** Document extract **
Social Decision-making (SOCIAL-DECISION)

NCT03095794 · Status: TERMINATED · Phase: NA · Type: INTERVENTIONAL · Enrollment: 145

Last updated 2017-11-28

No results posted yet for this study

Summary

The purpose of this study is to investigate neural mechanism of healthy humans underlying group decision making and compare it with that of individual decision-making. Using functional neuroimaging technology combining with computational modeling, we examine how the human brain process social information to make a decision within a group, which often guides humans to make a better decision using collective wisdom.

Conditions

  • Healthy

Interventions

OTHER

How people learn another's value preference during decision under risk

The aim of this study is to investigate how an agent learns another's value preference when they should make decisions on behalf of another. This experiment consists of 3 parts(i) measuring individual's loss aversion; (ii) feedback based learning of another's value preference; (iii) and decisions on behalf of others.

** Data segment **

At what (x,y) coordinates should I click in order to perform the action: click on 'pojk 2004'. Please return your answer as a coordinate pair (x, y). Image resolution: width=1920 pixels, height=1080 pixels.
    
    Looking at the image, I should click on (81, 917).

** Problem statement **
What is the enrollment figure in the Social Decision-making study record? The data are not needed here.

** Exercise response **
145